Starting at the first line of the entries below, output every line exactly, up to and including the line with "Given: Focus the addons_path input field".

[Recorded data]
────────

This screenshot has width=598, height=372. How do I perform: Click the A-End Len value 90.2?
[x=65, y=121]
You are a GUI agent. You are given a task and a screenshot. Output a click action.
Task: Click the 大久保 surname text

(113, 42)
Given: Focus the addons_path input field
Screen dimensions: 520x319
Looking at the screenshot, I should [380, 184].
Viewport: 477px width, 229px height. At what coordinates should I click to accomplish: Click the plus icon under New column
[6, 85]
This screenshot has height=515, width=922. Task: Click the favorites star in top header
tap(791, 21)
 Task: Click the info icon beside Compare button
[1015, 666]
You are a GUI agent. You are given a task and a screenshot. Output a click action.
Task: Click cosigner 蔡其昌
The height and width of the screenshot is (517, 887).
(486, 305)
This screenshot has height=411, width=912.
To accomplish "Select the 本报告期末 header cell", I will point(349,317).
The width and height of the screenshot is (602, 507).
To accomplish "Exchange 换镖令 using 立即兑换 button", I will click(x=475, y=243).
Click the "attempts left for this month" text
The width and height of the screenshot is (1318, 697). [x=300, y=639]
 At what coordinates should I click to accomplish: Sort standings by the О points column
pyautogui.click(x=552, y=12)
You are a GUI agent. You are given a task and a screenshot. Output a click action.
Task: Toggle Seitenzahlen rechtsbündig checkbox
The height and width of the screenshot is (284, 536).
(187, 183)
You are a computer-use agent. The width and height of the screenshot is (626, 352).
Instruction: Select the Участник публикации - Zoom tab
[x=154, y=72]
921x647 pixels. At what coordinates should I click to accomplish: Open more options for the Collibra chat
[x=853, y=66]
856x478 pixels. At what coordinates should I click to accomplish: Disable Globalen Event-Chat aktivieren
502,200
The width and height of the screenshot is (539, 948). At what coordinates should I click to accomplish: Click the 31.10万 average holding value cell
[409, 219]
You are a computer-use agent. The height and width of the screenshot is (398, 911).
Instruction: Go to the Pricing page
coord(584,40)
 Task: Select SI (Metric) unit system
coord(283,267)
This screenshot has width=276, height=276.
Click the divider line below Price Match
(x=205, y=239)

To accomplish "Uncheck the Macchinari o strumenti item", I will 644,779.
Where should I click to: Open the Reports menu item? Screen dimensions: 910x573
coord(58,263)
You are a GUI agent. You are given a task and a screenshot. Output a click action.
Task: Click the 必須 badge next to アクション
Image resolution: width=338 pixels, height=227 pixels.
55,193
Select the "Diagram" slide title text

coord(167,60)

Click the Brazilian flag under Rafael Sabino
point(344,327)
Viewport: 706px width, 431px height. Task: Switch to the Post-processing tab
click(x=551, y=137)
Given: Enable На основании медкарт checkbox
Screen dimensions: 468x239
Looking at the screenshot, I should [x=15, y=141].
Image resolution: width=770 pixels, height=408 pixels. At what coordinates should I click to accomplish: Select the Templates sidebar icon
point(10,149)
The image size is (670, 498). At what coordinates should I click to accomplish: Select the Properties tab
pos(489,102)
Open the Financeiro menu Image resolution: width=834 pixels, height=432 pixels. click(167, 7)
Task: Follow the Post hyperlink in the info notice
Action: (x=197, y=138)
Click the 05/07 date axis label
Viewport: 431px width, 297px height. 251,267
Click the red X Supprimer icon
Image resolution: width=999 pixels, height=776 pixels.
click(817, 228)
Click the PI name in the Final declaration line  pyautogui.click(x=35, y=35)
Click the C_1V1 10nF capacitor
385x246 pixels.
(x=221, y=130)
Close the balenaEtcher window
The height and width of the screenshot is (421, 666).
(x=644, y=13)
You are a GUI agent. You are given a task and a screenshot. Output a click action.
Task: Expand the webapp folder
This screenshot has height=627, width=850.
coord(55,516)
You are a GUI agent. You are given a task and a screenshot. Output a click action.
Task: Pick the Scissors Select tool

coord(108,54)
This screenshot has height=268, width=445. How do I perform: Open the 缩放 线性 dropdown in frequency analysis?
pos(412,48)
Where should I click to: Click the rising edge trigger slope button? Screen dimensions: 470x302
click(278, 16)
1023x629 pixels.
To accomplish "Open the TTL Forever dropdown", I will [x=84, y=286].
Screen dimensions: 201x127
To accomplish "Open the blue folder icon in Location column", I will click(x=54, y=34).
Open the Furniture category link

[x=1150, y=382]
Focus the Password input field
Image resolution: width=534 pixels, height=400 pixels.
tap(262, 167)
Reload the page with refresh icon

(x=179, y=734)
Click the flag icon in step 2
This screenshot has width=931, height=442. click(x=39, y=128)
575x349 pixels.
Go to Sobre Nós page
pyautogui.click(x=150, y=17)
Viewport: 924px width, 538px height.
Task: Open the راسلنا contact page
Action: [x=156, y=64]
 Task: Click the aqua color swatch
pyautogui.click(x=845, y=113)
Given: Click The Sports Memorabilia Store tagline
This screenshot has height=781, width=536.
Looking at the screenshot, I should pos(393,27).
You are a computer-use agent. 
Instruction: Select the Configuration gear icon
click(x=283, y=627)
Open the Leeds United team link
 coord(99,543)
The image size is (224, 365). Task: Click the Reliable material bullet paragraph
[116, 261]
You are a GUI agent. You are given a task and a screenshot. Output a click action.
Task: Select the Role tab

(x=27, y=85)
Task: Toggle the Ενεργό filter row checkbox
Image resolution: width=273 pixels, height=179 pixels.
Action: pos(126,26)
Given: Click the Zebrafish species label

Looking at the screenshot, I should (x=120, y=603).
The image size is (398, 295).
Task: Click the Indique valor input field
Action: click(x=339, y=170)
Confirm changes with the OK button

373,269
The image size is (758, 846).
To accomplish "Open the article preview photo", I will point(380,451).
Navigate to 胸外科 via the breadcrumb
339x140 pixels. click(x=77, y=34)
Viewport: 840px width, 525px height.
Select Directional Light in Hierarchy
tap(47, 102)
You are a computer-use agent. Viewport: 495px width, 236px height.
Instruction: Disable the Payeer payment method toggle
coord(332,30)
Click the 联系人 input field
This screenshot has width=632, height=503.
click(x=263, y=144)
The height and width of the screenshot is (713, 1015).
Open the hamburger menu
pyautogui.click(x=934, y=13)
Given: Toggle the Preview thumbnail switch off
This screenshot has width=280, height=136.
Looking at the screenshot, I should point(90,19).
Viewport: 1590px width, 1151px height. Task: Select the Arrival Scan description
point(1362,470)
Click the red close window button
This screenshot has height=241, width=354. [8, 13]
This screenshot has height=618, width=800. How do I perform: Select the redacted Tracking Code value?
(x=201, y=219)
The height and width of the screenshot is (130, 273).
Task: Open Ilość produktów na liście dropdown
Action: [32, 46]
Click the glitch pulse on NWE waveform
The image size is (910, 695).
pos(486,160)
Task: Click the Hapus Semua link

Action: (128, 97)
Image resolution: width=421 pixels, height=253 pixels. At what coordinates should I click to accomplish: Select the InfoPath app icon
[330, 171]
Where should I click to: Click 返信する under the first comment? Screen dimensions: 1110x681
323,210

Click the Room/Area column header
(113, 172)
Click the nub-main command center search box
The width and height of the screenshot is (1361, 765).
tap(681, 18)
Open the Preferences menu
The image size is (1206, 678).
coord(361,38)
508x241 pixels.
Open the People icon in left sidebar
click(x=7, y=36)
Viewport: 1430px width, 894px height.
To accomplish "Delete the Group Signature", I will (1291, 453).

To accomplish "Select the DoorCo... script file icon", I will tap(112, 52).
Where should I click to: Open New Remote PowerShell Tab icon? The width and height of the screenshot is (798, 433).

────────

Task output:
This screenshot has width=598, height=372. How do I perform: Click the A-End Len value 90.2?
[x=65, y=121]
You are a GUI agent. You are given a task and a screenshot. Output a click action.
Task: Click the 大久保 surname text

(113, 42)
Given: Focus the addons_path input field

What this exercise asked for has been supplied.